[Collected data entries]
· · · · ·

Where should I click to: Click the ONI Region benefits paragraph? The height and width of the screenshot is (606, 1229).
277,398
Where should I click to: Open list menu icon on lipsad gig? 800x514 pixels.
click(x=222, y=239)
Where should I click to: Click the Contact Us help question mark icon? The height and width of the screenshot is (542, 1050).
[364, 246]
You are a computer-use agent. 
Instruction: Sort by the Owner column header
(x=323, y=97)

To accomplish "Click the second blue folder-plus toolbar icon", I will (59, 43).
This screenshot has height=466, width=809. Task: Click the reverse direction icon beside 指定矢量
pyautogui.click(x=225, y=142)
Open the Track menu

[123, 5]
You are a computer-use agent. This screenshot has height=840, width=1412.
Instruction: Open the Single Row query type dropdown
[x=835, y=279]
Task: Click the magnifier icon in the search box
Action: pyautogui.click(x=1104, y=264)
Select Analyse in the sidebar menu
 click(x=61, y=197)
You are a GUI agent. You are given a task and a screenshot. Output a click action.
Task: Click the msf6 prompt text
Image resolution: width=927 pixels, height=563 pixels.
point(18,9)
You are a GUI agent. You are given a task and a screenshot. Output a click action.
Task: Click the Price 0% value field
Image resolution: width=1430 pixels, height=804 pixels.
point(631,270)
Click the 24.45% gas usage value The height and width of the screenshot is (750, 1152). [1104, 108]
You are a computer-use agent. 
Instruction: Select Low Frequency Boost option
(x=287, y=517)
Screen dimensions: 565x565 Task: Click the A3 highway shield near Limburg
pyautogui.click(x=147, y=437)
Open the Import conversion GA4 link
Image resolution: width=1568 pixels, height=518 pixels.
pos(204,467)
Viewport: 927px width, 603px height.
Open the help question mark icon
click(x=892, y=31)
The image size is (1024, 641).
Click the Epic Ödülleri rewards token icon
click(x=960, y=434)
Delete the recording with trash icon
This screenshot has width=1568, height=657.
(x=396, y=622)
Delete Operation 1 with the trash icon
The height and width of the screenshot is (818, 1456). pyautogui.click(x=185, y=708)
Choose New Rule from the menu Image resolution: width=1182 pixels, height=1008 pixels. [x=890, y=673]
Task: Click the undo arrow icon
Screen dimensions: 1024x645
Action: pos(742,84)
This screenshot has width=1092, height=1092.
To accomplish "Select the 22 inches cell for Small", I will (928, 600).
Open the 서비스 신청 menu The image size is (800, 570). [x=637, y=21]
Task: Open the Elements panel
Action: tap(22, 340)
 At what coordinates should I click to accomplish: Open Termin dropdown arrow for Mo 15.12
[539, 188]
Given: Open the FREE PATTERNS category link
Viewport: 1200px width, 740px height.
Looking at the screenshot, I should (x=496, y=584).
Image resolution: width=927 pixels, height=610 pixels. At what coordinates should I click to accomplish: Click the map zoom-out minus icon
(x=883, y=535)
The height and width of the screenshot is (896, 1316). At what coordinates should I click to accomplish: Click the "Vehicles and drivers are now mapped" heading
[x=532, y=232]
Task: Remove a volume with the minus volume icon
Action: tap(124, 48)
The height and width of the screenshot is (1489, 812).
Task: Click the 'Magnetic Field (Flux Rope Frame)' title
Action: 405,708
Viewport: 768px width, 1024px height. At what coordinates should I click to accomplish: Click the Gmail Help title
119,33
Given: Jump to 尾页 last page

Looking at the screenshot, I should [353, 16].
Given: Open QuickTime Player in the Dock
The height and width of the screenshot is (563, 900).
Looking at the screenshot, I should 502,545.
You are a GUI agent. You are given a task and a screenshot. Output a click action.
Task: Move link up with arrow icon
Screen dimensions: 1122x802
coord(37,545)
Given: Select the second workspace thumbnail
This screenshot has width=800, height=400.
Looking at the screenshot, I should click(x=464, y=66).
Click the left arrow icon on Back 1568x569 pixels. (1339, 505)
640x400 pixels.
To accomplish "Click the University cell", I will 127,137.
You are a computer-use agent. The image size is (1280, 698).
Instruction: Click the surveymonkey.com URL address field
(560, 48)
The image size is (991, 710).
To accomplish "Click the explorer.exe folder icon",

· · · · ·

Looking at the data above, return every line from the one with "Instruction: Sort by the Owner column header" down to the one with "You are a computer-use agent. This", exactly and inclusively.

Instruction: Sort by the Owner column header
(x=323, y=97)

To accomplish "Click the second blue folder-plus toolbar icon", I will (59, 43).
This screenshot has height=466, width=809. Task: Click the reverse direction icon beside 指定矢量
pyautogui.click(x=225, y=142)
Open the Track menu

[123, 5]
You are a computer-use agent. This screenshot has height=840, width=1412.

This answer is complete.